Selon une étude Indeed, les salariés qui utilisent l'intelligence artificielle pour les aider dans leur travail tendent à le faire en cachette. Le phénomène a un nom, le "shadow AI".

Utiliser ChatGPT oui, mais en catimini. Selon une récente étude publiée par Indeed et réalisée avec l’institut Censuswide, les Français utilisent massivement l'intelligence artificielle dans le cadre professionnel, mais n'assument pas vraiment. Plus de 2 actifs français sur 5 (45%) interrogés disent connaître désormais les outils d’IA générative (tels que ChatGPT, Gemini, Midjourney, etc.). Ce chiffre atteint 82 % chez les étudiants, contre 46% des personnes déjà salariées et 38% des personnes interrogées au chômage.
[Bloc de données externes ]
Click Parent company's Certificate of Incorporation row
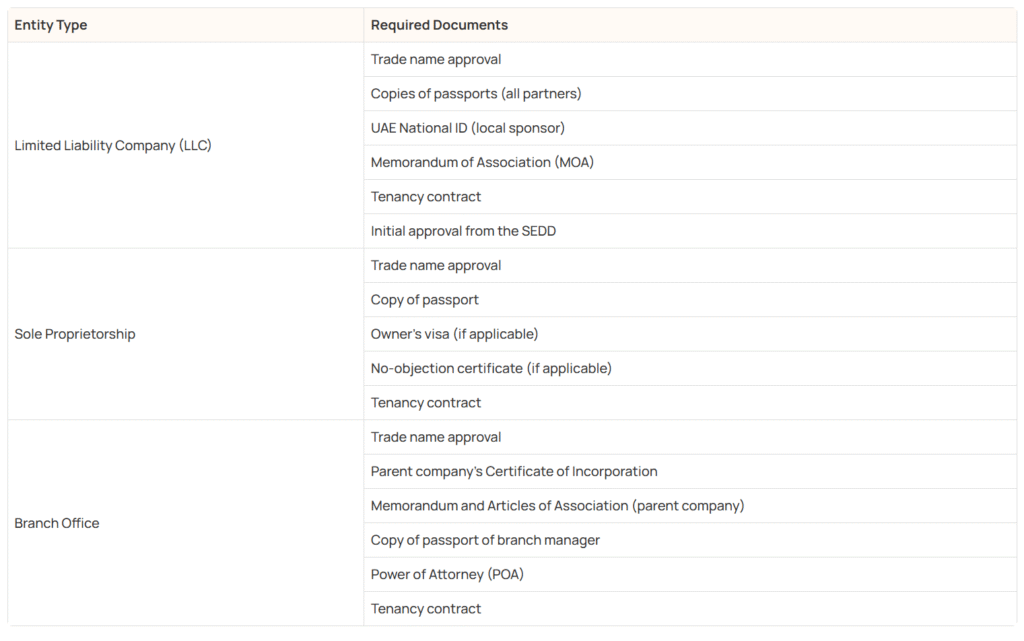 pyautogui.click(x=690, y=471)
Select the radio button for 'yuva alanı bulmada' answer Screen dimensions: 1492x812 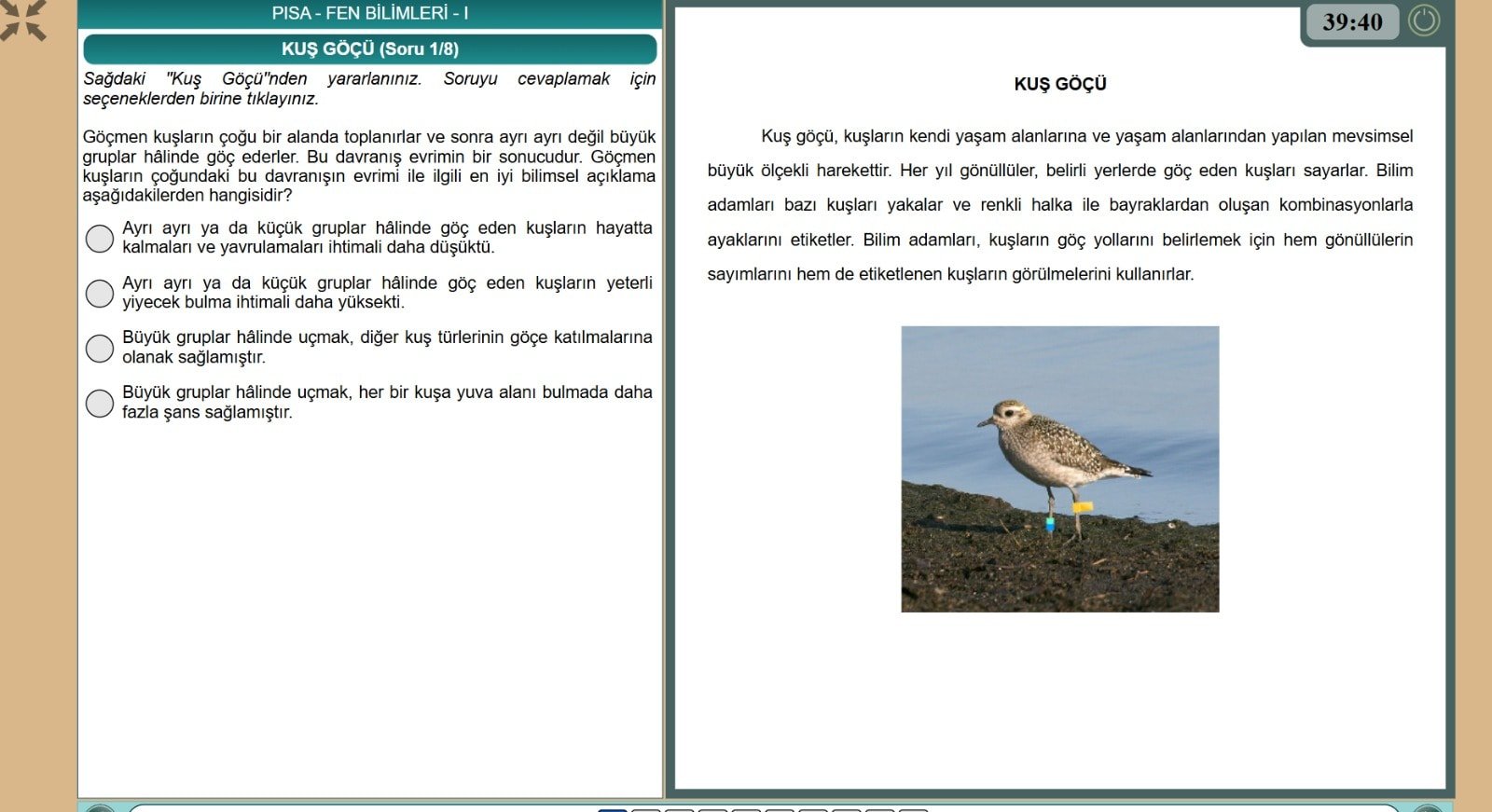(x=99, y=403)
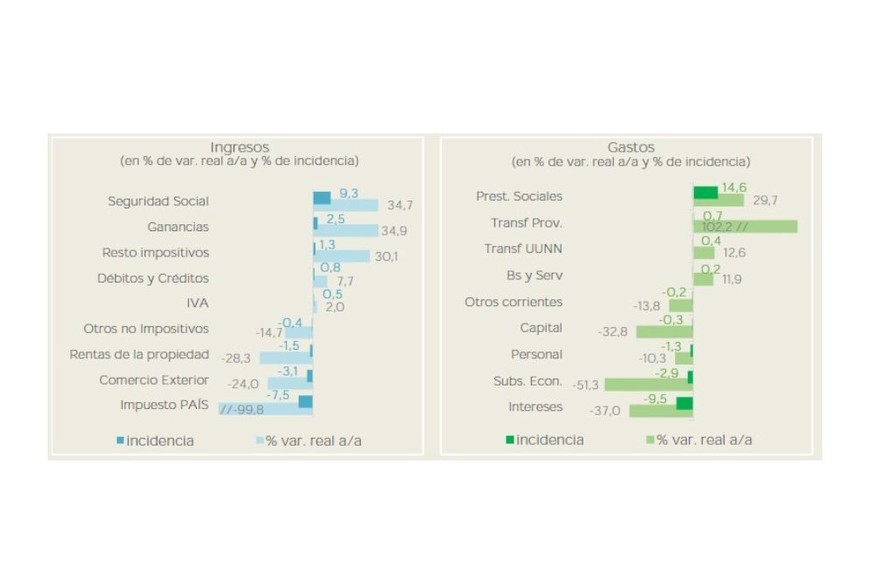
Task: Click the Rentas de la propiedad label
Action: pyautogui.click(x=139, y=354)
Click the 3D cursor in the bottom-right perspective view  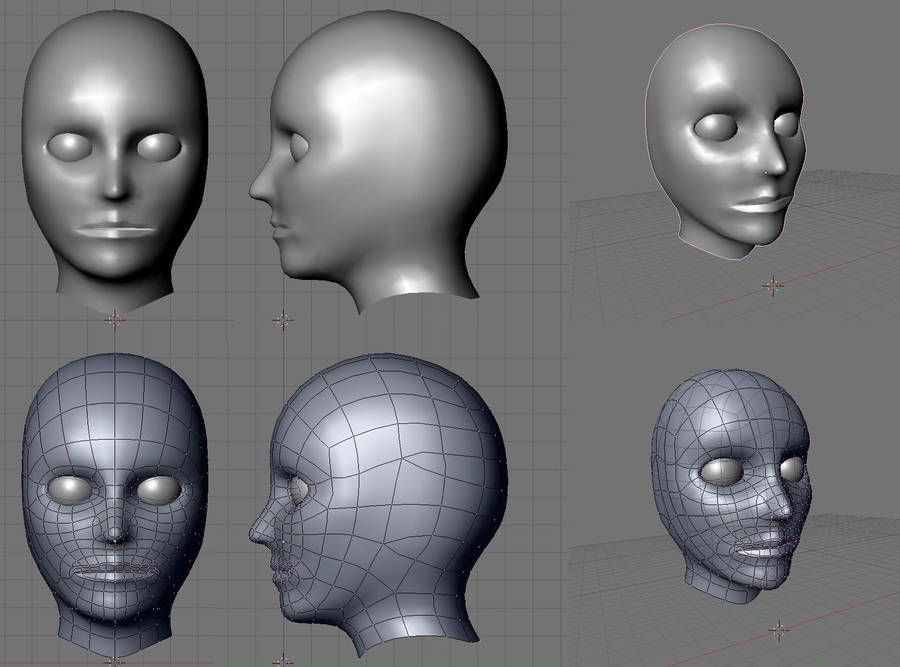point(779,630)
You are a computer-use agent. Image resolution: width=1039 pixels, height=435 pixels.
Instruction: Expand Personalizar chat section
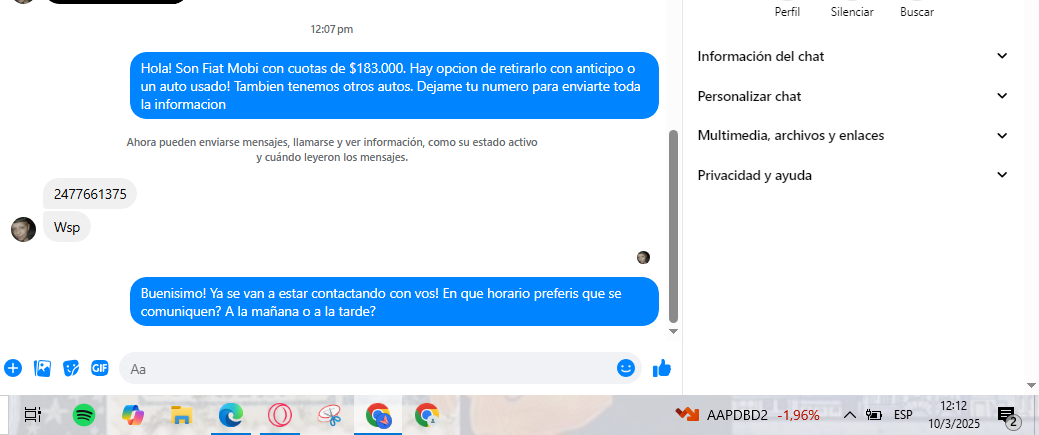coord(852,96)
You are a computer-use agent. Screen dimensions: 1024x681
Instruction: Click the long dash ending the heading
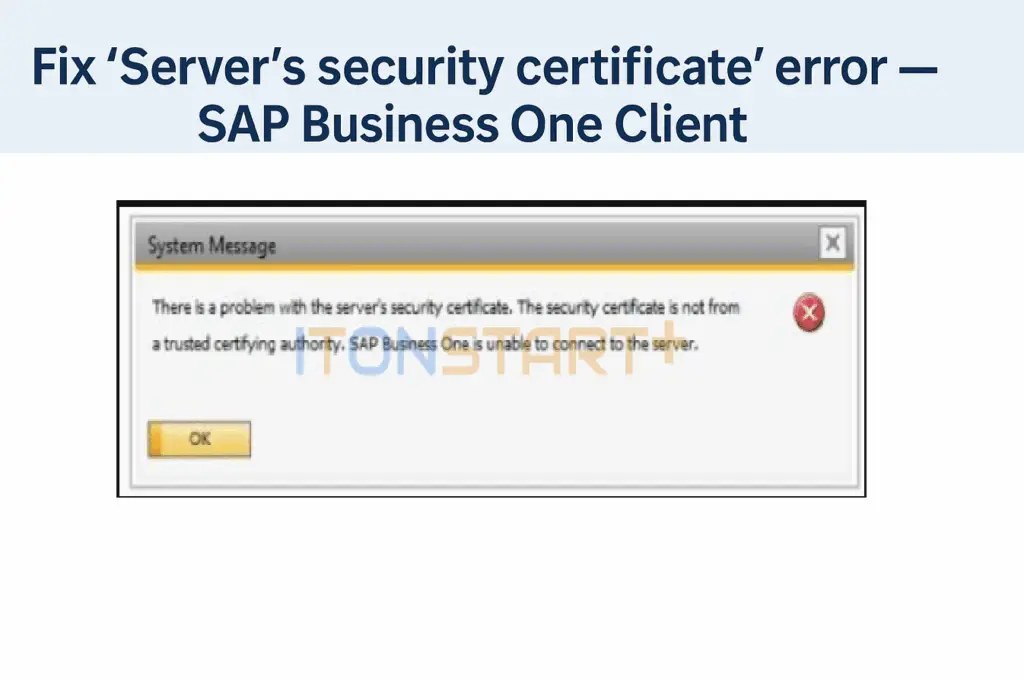click(x=913, y=70)
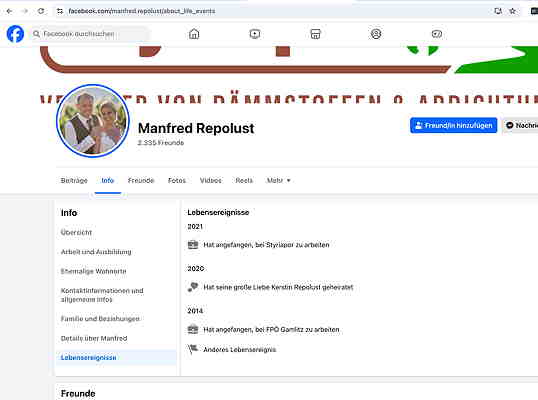
Task: Click the Facebook durchsuchen search field
Action: tap(90, 34)
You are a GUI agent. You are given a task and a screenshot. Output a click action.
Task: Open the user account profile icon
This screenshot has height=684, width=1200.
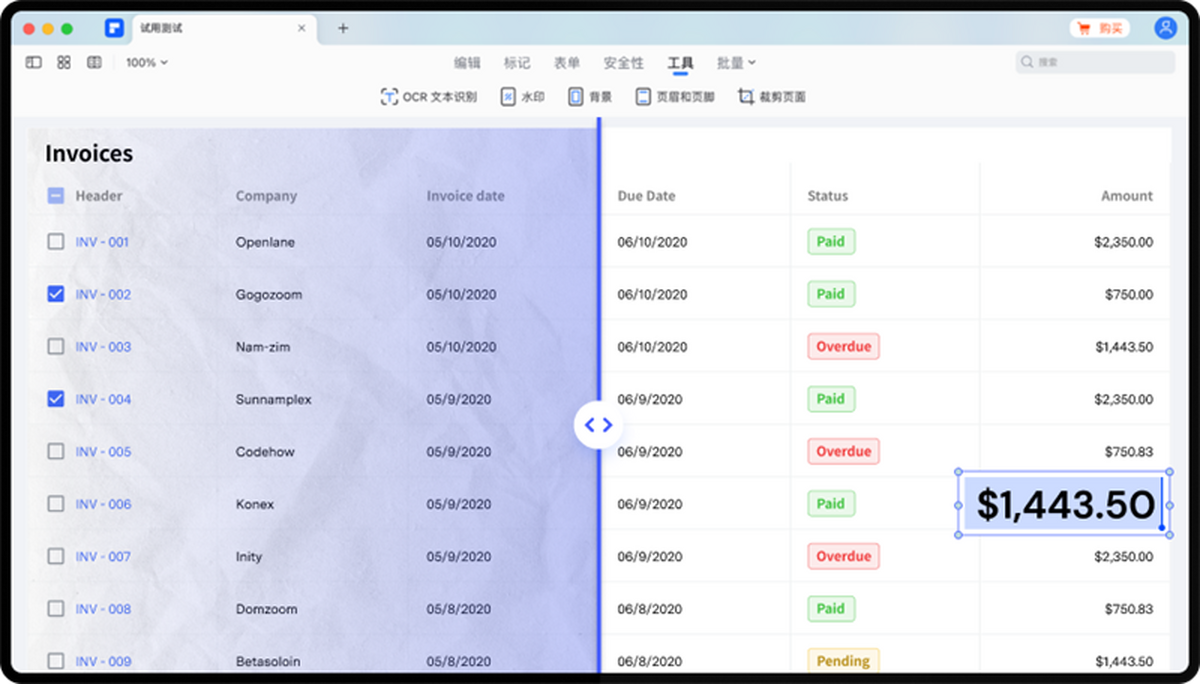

Non seulement ces outils sont désormais connus, mais ils sont massivement utilisés. Chez les salariés, près de trois répondants sur cinq (57 %) disent utiliser des assistants IA dans leur vie professionnelle et ce, en moyenne, deux fois par semaine. Sauf que les salariés y ont recours en toute discrétion. Comme pour réserver des billets de train au travail ou traîner sur Facebook, ils se cachent pour formuler leurs requêtes à leur robot conversationnel.

"Ils craignent de perdre leur emploi"

Toujours selon l'étude Indeed, seuls 11% des professionnels utilisant l'IA l'avouent explicitement. À l'inverse, 17% n’admettent jamais qu'ils ont utilisé un outil d'intelligence artificielle.

"Quand Internet est arrivé, certains arrivaient plus tôt au bureau le matin pour l'utiliser en cachette, c'était mal vu", se souvient Caroline Diard, enseignante-chercheuse en management et RH.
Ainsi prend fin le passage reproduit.